While emphasizing the need for building people’s livelihoods, Xi cautioned that the government cannot take on everything. Instead, its main responsibility should be strengthening the development of projects related to public well-being that are fundamental, inclusive, and focused on meeting basic needs.

Inclusive development, expansion of the middle class, improved access to quality public services for the poor (education, health care, housing and income grants), regulation of high incomes (progressive tax reform) to limit social polarization and inequality will form some of the priority areas under common prosperity.

Moreover, common prosperity will entail mass education on patriotism and collectivism while also giving special attention to farmers and rural areas.

Through common prosperity, China seeks to pursue a more just development path guided by moral values and a practical program of action.

A batch of COVID-19 vaccine donated by China arrives at Robert Gabriel Mugabe International Airport in Harare, Zimbabwe, on Dec. 20, 2021. (Photo/Xinhua)

Shared vision

China’s vision of common prosperity has a lot in common with Africa’s culture and ideology of Ubuntu and therefore creates an impetus for cementing Sino-African relations.

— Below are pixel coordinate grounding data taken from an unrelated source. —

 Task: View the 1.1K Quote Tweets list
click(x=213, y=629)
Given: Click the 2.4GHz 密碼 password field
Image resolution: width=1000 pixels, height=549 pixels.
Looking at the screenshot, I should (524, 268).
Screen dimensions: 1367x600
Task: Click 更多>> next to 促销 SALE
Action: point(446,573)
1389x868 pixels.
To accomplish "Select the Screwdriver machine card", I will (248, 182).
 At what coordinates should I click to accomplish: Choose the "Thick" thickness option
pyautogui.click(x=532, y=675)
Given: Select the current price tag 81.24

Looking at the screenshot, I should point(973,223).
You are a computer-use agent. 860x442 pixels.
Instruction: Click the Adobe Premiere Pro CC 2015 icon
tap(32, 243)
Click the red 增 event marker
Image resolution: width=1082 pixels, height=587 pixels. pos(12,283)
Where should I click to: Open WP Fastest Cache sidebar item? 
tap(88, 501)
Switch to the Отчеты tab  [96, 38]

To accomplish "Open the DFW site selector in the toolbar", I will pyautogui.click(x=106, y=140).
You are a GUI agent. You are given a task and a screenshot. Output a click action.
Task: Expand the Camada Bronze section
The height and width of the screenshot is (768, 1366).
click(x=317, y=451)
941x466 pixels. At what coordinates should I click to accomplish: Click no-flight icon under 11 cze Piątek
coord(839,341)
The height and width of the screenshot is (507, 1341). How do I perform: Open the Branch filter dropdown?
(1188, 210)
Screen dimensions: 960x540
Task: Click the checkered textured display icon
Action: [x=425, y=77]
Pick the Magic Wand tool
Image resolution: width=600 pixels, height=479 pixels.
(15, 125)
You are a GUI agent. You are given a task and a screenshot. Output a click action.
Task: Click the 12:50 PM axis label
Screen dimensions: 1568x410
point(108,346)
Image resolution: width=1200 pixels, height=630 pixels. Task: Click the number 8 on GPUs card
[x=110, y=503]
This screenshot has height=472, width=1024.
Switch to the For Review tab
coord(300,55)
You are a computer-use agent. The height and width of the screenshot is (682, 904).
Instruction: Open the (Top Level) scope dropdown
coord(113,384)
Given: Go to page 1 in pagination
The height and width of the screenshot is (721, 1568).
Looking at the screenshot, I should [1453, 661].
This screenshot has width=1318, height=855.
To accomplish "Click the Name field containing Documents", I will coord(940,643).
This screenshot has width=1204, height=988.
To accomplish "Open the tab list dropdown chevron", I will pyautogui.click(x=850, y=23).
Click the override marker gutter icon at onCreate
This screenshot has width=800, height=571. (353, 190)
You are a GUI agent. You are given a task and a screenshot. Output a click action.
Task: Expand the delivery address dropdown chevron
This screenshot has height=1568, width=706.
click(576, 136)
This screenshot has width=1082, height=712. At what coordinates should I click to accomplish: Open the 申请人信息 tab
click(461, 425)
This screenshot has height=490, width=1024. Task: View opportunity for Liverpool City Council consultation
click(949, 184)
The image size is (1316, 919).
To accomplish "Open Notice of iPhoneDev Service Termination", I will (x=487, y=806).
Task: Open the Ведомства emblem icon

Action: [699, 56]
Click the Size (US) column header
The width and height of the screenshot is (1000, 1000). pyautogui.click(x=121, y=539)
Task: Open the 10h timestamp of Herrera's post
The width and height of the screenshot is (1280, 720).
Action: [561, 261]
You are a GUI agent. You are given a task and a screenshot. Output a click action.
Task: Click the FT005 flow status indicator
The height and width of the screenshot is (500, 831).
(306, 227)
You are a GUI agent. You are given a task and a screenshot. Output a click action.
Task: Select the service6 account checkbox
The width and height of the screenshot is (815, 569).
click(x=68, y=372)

Africa also faces the same challenges of inequality, poverty and corruption. The principles of Ubuntu such as communality, dignity, equality, social justice, compassion, solidarity and morality are also espoused under the common prosperity vision. Ubuntu has long constituted the organizing principle of African societies and forms the moral and ideological basis for Pan-Africanism.

Just like China’s common prosperity, Ubuntu is guided by the spirit of community, togetherness and socialism. Ubuntu rejects ill-gotten wealth and excessive social inequalities while advocating a just distribution and allocation of resources throughout society.

As argued by the late former Tanzanian President Julius Nyerere’s Ujamaa, there is no moral justification for excessive socio-economic inequalities as they are the result of the exploitation of man by man. Through excessive income regulation and diligent scrutiny of illegal wealth acquisition, China’s common prosperity is identical to Ubuntu in its denunciation of excessive wealth as an obstacle to social progress.

Nyerere argued that the African social system provided adequate social safety nets to protect people from falling into poverty by ensuring that their basic needs, such as food and shelter, were catered for. Hence both common prosperity and Ubuntu are fundamentally distributive welfare programs that seek to uplift and protect the poor.

Moreover, both philosophies embrace and emphasize the spirit and value of hard work. As Nyerere declared: “There is no such thing as socialism without work.” The social safety nets and welfare programs that are part of Ubuntu and common prosperity are not a substitute for working. Every member of society will have to work for their livelihood. The social system should create the circumstances under which their work can bear fruit.

The values of collectivism and compassion form a critical component in China’s common prosperity and Africa’s Ubuntu. Further, the two philosophies share a cautionary approach to the Western free market system. China’s common prosperity is meant to mitigate and redress some of the adverse effects of the free market system, such as excessive concentration of wealth and monopolistic tendencies, in some of the economic sectors which have intensified social polarization.

Ubuntu is also critical of the individualistic and profit-driven free market system that thrives on exploitation and greed, preferring a collective ownership system that is underpinned by moral and ethical principles.

At the Forum on China-Africa Cooperation last year, China and Africa committed to building a China-Africa Community With a Shared Future. The compatibility of China’s common prosperity with Africa’s cultural ideology of Ubuntu provides a shared foundation for a stronger Sino-African partnership.

Africa has been trying to implement the free market system for decades, but it has failed to yield sustainable growth rates, lower socio-economic inequality, and reduce poverty.

The common prosperity ideal espoused by Xi offers Africa and the world an opportunity to change course from liberal capitalism.


The writer is director of the Center for Africa-China Studies at the University of Johannesburg.